A not-at-all-famous-but-maybe-it-should-be CO2 absorber is azolla.
https://en.wikipedia.org/wiki/Azolla_event
One could, I think, argue the same about any movie about a historical event. I think that it would seem strange, for example, to say that that was the main achievement of Sands of Iwo Jima.
We don’t know if Private Ryan or any of the other characters make it. We can assume most of the actors make it off the beach at the beginning, but that’s about it.
The comments have time stamps for some particularly interesting moments, but the incident occurs 8 minutes in, and the infamous "Houston, we've had a problem" remark happens at 9:20.
The blog post talked about how everything had to be communicated verbally because you could not share images, but since we're so used to Hollywood adaptions or documentaries, I find the recordings really drive the point home.
>[img that misquotes Neil Armstrong]
is a hilarious way to start
I'm also intrigued by the idea that it was a flub which he realized instantly (if you listen to the recording):
... step for man <pause> (dammit) ... one giant leap...
Also, the blog post in the submission omits a major detail: the on-orbit docking maneuvers for the CSM to mate with the LM. A minor detail is that the Saturn V's third stage performed TLI (trans-lunar injection) and it actually impacted the Moon. After this TLI, the LM and the CSM were flying free in space, with a bit of separation, and it was the CSM pilot who needed to turn 180° and nose-in to the LM in order to be in the proper configuration for the hypothetical Moon landing.
It was an unusual configuration for Apollo 13, to say the least, because of course they did not land on the Moon, but also because the "base/legs" part of the LM wouldn't be "left behind" on the lunar surface, so they sort of lugged it around awhile. I don't know the exact sequence of jettisoning that base, but they certainly relied on the LM "head" as a lifeboat and a source of additional life-support functions.

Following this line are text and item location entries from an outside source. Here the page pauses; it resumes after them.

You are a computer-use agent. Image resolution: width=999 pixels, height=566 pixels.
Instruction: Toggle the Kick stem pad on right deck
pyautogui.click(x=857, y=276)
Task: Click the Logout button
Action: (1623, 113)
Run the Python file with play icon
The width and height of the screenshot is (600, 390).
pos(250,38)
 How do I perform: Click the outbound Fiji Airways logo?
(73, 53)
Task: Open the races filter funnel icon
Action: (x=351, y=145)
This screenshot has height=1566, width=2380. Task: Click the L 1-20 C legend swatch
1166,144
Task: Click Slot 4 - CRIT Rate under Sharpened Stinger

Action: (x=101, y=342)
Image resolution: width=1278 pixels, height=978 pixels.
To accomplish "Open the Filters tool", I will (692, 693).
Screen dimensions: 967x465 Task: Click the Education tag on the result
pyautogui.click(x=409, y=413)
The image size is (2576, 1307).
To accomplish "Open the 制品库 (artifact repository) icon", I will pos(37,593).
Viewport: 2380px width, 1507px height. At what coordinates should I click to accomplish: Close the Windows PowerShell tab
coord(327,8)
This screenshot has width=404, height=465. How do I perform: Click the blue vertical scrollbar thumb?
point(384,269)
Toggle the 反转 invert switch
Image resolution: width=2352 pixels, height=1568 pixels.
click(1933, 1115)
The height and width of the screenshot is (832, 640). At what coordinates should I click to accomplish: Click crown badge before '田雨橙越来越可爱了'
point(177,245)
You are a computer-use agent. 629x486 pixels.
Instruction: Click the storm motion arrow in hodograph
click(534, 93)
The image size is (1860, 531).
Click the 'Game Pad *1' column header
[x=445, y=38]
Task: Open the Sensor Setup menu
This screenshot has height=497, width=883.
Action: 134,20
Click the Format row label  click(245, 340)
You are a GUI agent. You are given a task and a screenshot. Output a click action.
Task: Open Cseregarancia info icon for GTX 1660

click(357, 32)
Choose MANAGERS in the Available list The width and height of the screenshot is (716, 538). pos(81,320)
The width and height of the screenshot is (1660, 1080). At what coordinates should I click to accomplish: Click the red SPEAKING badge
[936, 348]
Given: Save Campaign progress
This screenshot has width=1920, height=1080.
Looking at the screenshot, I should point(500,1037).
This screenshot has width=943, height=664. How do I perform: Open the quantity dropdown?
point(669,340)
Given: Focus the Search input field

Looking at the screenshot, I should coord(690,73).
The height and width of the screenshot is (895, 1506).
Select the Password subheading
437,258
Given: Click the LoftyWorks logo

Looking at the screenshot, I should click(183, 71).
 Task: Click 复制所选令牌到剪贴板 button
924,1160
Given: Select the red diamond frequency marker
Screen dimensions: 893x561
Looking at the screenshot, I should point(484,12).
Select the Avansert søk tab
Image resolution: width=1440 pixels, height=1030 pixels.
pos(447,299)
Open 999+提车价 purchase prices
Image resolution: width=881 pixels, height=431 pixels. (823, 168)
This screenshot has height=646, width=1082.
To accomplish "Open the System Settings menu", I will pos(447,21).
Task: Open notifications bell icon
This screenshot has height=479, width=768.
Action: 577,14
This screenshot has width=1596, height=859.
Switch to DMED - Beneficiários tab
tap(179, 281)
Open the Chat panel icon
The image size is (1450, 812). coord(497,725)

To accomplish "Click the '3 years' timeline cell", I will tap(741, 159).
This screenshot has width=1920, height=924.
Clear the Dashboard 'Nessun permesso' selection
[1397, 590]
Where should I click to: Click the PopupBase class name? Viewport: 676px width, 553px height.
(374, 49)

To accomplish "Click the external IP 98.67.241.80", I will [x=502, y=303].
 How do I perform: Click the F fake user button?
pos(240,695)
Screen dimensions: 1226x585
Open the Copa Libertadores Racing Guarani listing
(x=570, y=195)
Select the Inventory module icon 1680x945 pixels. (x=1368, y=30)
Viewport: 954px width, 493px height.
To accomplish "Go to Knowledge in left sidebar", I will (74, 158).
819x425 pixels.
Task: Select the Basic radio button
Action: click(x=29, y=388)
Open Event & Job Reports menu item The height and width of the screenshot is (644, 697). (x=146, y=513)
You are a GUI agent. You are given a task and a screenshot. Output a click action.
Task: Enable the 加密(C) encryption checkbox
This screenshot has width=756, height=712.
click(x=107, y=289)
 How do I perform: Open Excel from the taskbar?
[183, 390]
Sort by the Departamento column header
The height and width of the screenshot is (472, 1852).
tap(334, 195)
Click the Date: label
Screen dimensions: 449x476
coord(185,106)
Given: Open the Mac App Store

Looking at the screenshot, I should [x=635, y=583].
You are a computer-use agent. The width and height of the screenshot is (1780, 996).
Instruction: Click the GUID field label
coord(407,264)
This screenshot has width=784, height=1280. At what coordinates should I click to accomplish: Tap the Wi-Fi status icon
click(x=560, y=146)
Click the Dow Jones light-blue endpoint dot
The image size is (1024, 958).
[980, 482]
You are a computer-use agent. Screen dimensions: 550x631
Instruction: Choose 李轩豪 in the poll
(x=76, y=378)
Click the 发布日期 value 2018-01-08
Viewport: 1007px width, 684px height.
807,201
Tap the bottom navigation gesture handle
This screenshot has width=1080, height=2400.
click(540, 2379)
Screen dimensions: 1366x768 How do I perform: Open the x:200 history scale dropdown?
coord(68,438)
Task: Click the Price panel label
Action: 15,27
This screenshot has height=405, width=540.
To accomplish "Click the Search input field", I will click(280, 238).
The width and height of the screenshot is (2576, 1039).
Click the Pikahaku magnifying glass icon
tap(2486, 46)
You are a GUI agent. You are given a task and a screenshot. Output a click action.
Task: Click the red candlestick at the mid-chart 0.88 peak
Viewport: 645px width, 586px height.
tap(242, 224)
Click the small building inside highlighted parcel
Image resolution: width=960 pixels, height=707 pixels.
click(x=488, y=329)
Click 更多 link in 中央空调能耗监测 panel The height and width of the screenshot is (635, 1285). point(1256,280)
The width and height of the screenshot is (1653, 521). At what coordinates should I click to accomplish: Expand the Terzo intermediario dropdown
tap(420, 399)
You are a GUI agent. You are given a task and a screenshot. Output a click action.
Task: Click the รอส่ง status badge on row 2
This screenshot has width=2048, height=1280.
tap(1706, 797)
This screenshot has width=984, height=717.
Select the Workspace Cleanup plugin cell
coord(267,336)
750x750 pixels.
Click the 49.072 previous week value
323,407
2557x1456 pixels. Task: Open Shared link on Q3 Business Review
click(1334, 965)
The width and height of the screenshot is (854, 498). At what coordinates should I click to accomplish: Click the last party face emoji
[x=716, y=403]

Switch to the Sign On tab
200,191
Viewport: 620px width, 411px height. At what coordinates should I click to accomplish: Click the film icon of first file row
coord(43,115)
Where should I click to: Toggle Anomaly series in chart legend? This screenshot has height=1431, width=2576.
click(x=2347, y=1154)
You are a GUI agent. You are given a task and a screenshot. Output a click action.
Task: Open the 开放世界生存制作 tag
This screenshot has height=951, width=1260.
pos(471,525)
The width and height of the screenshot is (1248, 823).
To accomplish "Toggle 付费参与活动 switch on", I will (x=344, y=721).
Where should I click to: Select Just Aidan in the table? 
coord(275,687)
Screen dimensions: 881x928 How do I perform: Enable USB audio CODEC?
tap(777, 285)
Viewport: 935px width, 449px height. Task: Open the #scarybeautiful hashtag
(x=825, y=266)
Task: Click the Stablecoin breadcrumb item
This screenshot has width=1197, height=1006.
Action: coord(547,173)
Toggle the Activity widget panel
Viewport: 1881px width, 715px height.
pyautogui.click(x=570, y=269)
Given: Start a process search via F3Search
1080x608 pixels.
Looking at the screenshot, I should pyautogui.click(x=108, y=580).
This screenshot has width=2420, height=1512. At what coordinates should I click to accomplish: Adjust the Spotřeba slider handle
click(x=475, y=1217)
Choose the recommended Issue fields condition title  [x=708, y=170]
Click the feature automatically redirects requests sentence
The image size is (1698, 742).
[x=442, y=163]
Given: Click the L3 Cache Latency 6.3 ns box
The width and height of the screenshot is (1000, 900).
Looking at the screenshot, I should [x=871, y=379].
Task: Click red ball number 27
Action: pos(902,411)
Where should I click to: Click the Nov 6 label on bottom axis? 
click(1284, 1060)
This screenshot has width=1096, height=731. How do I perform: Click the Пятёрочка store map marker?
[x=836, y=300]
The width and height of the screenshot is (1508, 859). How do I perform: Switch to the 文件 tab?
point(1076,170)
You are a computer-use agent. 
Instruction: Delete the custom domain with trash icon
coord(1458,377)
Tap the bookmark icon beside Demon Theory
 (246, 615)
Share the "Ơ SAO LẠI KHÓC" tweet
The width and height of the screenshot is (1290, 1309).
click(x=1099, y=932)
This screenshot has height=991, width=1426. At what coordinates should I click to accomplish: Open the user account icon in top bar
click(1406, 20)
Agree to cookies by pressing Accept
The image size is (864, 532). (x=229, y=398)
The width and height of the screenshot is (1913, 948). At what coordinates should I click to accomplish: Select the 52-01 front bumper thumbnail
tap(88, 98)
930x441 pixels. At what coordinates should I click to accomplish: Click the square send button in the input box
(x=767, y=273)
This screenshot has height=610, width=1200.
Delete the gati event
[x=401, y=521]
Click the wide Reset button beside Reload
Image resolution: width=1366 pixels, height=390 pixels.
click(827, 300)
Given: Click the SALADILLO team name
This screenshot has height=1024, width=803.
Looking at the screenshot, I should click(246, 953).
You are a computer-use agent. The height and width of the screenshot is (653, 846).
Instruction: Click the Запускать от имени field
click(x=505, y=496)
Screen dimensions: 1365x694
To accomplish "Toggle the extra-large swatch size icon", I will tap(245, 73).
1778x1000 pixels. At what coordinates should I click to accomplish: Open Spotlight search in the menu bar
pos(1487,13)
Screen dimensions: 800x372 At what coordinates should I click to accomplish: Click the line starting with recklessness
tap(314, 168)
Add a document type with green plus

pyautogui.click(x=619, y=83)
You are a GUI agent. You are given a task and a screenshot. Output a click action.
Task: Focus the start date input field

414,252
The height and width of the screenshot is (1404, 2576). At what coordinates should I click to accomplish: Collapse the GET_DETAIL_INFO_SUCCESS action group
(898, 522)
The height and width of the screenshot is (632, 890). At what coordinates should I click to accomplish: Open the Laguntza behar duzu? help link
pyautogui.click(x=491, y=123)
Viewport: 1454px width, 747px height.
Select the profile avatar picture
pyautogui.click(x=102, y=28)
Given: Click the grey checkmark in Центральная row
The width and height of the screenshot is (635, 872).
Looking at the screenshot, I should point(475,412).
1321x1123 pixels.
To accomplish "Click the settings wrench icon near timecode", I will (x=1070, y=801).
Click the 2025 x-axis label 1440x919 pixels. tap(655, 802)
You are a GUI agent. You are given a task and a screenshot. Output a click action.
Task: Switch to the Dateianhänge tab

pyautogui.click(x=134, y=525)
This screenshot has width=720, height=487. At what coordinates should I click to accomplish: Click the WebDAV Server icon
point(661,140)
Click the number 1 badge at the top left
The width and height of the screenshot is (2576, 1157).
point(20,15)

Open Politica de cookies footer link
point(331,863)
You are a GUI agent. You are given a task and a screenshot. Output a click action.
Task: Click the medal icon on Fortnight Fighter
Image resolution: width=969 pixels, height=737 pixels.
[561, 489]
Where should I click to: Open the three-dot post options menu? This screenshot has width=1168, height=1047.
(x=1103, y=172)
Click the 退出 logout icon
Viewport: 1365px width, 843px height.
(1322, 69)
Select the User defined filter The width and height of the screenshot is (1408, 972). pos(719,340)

Oh FFS... this guy went to the Moon and all people can argue about is what he said? How far we've fallen...
In fact, job 1 needs to be building fences around the landing sites so people don't trample all over them.
Refueling from lunar materials might be possible but volatiles seem precious. The mission with that vehicle that makes the most sense to me is to land it with a full payload and use it for habitat, workshop, storage tanks or scrap metal.
Space tourism to a micro O’Neill colony in LEO decked out as a flashy space hotel seems more believable to me. I designed one that needs 15 Starship loads of LN2 for the atmosphere but that is fewer launches than they plan to put one Starship on the moon.